## Given text
★ ★ ★ ★ ★

I'm currently studying differentiable stacks and I'm a little confused by the following statement:

Many classes of interesting geometric objects (orbit spaces, orbifolds, differentiable spaces,...) can be seen as differentiable stacks

This statement fascinated me, because I thought that its meaning was the following

Let $\mathscr{C}$ be a class of geometric objects (orbit spaces, orbifolds, differentiable spaces,...) and let's suppose that we have a natural notion of isomorphism of objects of $\mathscr{C}$. We associate to each object $C\in \mathscr{C}$ a Lie groupoid $\mathcal{G}(C)$ so that: $$C_1\cong C_2 \iff \mathcal{G}(C_1),\mathcal{G}(C_2) \text{ are Morita equivalent }$$ for any $C_1,C_2\in \mathscr{C}$.

This felt natural to me and (in good faith) I took for granted it was like this. But as I went on studying, I realized that probably I am wrong. Let's take the example of orbit spaces.

★ ★ ★ ★ ★

## Provided records
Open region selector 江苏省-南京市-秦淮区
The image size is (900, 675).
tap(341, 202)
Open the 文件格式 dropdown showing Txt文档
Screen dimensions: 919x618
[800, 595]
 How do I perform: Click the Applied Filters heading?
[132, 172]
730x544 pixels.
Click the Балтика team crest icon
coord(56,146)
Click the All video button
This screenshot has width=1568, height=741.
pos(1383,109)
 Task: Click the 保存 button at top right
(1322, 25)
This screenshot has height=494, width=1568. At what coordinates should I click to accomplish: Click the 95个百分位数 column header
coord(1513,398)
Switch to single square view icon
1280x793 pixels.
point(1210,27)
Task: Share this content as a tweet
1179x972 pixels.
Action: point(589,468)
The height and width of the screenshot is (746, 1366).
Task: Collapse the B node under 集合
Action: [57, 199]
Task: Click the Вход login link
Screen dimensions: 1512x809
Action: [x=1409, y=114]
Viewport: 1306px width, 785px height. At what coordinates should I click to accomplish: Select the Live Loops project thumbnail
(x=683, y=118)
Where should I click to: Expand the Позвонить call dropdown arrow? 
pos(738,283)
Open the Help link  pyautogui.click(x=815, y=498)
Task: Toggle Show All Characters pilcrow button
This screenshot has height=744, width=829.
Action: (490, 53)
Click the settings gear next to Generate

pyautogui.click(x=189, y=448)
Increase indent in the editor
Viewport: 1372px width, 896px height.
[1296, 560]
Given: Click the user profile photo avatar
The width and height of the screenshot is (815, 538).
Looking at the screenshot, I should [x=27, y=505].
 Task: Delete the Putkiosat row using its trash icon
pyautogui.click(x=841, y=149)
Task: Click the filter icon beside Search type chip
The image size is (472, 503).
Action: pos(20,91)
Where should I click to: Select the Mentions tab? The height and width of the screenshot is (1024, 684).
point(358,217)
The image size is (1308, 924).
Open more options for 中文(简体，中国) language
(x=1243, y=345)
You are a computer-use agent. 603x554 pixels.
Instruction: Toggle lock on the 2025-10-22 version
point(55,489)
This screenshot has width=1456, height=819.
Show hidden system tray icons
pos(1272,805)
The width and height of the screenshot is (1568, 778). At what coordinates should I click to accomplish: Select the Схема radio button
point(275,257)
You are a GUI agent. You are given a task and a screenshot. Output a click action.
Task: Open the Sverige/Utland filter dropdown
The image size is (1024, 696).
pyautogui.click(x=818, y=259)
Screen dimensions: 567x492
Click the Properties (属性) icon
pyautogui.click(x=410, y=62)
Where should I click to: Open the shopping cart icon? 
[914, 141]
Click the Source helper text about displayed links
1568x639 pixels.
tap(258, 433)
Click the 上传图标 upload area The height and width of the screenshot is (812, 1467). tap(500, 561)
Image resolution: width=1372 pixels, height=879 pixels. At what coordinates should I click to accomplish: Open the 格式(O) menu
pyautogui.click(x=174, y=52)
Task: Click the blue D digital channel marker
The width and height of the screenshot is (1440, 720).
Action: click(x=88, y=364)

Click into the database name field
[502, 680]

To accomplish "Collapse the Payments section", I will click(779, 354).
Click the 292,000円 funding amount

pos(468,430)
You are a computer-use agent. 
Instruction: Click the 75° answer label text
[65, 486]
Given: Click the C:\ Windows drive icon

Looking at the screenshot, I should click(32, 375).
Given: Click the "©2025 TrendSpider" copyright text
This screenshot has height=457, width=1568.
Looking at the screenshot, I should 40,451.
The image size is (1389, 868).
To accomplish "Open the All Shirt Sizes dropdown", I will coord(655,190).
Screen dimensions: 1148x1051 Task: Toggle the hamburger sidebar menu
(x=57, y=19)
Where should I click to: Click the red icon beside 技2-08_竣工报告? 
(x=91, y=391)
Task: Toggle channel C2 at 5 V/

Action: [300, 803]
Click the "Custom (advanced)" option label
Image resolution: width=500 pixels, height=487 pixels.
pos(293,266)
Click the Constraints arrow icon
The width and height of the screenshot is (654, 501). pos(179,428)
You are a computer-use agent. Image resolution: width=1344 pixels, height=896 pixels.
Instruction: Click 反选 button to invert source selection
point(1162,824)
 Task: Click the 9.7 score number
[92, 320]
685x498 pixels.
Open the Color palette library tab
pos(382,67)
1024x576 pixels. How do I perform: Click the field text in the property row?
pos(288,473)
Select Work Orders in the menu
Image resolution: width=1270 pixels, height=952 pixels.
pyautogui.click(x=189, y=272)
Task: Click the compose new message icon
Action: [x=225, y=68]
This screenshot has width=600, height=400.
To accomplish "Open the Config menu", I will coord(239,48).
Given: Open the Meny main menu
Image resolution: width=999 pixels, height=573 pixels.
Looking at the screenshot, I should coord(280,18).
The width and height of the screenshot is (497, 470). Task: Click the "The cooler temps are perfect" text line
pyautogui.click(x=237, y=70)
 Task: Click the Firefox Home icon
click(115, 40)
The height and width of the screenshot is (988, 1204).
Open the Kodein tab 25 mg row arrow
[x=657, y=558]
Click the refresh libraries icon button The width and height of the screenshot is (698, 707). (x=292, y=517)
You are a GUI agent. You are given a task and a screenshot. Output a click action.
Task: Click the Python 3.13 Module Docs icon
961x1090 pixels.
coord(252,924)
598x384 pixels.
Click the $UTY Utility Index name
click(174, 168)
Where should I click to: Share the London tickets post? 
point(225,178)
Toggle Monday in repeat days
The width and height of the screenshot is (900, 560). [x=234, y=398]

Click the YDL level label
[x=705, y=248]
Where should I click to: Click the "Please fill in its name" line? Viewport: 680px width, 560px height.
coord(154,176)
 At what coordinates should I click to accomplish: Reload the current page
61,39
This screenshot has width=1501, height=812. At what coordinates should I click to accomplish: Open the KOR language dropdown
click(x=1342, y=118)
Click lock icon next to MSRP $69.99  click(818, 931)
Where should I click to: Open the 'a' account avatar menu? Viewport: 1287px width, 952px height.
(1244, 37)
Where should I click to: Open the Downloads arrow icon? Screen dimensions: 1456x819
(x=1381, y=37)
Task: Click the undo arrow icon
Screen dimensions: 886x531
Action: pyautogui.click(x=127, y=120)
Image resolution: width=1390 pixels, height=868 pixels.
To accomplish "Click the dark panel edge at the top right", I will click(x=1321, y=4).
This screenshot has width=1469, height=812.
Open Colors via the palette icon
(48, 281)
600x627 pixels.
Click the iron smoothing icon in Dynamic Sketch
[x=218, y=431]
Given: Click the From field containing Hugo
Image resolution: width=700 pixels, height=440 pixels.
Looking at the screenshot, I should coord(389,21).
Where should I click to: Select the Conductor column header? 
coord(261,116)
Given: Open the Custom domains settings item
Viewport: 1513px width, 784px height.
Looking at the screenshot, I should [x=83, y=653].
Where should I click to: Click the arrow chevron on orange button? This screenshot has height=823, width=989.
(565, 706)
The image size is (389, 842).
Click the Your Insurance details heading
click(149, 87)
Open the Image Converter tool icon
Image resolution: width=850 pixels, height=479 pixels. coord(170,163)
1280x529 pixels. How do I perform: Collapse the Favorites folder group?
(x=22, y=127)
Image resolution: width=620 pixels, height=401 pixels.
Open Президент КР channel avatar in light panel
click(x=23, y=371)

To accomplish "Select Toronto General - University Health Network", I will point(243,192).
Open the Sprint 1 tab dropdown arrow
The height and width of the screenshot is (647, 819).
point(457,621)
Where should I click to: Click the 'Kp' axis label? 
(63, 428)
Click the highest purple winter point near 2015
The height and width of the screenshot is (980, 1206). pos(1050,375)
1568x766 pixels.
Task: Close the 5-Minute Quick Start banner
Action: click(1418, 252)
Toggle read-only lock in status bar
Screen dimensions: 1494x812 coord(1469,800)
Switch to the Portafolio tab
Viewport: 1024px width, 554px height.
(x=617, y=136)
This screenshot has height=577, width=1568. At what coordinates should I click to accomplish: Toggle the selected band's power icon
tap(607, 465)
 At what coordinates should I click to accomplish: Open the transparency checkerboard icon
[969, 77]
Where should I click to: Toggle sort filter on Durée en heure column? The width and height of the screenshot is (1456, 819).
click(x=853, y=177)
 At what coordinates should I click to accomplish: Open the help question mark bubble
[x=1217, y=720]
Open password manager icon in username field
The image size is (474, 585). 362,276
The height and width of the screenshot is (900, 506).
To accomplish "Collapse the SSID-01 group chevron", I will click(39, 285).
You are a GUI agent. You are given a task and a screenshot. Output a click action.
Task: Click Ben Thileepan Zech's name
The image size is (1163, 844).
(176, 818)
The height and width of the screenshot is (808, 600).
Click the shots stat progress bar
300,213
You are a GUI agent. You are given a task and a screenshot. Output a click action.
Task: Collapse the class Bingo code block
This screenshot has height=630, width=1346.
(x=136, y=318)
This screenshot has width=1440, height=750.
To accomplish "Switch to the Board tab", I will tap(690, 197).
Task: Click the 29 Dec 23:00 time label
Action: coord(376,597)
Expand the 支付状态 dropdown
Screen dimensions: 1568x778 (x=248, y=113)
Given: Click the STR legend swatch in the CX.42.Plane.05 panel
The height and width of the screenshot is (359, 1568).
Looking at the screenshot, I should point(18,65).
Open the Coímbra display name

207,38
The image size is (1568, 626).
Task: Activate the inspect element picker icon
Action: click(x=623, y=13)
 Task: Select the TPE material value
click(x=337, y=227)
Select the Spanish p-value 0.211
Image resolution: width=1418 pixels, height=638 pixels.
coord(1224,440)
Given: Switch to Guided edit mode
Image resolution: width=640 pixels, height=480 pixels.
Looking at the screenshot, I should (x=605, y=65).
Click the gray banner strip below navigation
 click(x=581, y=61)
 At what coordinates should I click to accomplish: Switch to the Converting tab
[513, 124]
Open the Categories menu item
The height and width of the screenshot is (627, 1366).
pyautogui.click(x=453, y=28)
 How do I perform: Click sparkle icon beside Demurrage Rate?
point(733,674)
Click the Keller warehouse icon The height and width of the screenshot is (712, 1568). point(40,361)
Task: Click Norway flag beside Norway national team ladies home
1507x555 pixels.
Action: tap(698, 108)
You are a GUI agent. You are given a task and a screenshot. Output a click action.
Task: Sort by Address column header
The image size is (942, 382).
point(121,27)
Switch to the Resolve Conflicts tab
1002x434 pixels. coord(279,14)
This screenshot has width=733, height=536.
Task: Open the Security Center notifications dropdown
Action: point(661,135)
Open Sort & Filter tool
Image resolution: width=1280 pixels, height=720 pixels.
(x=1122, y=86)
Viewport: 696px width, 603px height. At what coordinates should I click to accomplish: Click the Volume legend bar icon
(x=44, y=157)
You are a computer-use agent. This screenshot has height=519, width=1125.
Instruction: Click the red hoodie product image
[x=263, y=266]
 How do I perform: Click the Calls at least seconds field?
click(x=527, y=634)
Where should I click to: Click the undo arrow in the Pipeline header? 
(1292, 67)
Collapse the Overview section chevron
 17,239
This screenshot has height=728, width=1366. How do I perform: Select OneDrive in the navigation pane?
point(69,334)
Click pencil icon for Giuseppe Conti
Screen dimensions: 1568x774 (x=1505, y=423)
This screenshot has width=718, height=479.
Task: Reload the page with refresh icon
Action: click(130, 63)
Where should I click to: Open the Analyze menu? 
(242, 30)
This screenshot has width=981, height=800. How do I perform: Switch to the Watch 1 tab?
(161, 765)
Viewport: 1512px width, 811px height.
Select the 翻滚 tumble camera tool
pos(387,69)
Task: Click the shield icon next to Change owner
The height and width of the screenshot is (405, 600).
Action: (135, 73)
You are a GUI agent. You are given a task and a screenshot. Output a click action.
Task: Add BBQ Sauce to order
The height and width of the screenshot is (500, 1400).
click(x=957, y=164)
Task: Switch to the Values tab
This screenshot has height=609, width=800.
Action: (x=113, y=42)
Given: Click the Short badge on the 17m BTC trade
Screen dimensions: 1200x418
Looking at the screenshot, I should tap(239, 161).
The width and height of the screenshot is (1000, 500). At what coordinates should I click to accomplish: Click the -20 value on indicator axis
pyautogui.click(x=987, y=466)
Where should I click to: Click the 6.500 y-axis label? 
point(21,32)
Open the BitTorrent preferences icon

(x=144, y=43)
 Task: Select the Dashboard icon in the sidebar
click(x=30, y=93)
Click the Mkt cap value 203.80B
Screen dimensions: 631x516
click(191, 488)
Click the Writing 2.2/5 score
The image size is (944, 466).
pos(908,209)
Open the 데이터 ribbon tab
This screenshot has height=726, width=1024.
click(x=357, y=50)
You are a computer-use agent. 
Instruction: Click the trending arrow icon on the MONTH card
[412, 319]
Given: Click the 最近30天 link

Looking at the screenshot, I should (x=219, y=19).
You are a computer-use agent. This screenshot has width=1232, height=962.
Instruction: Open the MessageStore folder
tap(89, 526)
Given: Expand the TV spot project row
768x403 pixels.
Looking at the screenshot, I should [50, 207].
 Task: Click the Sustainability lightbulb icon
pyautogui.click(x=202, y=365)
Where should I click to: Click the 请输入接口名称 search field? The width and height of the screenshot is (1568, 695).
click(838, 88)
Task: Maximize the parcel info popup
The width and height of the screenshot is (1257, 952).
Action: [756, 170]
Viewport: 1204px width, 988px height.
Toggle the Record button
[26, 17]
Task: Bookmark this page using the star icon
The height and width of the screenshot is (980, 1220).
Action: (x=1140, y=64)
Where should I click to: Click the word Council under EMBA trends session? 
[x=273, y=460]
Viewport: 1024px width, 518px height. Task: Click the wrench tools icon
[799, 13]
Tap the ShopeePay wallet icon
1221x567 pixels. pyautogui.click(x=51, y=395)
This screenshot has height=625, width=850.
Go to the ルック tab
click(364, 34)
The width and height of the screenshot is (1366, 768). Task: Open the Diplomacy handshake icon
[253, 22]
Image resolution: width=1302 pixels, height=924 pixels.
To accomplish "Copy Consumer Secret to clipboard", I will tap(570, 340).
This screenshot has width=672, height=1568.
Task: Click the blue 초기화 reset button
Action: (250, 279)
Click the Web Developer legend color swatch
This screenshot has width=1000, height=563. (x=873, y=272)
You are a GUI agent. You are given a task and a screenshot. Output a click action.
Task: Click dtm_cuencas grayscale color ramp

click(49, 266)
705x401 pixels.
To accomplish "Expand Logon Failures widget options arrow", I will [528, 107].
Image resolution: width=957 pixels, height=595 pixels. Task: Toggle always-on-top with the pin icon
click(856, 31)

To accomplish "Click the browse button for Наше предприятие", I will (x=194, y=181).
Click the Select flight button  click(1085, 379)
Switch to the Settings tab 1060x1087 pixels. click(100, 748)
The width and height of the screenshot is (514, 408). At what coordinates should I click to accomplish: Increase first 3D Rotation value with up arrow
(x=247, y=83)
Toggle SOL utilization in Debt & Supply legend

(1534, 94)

★ ★ ★ ★ ★

## Tasks to carry out
A: Repeat the part of the post on differentiable stacks that opens with the words containing "This felt natural" and closes with "of orbit spaces.".
B: Which classes of geometric objects does the post on differentiable stacks name as things that can be seen as differentiable stacks? List every one.
C: Pick up the post on differentiable stacks after its last sentence and keep writing it.
The items are separate material and have no connection to the post on differentiable stacks.

## Results of the tasks
A:
This felt natural to me and (in good faith) I took for granted it was like this. But as I went on studying, I realized that probably I am wrong. Let's take the example of orbit spaces.

B:
orbit spaces
orbifolds
differentiable spaces

C:
Let $M$ be a smooth manifold equipped with a left action of a Lie group $G$. Clearly the information of the action is completely encoded in the action groupoid $G\ltimes M$.

But why Morita equivalence should encode a natural notion of isomorphism?

I'm aware that the Morita equivalence of the action groupoids is equivalent to the homeomorphism of the orbit spaces and the isomorphism of the normal representations of the action groupoids.

But in a way this just moves the problem to why "homeomorphism of the orbit spaces and isomorphism of the normal representations of the action groupoids" is the correct notion of isomorphism between spaces of the type $M/G, N/H$.

It's like we are proceding backwards: first we presuppose that Morita invariance is the correct notion of equivalence and then whatever the Morita equivalence implies it's the correct notion of isomorphism between objects of $\mathscr{C}$.

This feels a bit unnatural to me. If I were forced to invent by myself a notion of isomorphism between $M/G,N/H$, I'd probably say that it's a homeomorphism $F:M/G\to N/H$ such that $F, F^{-1}$ both lift to smooth maps $M\to N,N\to M$. I'm NOT saying that this is the smartest approach: I'm just saying that this is what feels more natural to my (mathematically immature) mind.

Thank you in advance for your help!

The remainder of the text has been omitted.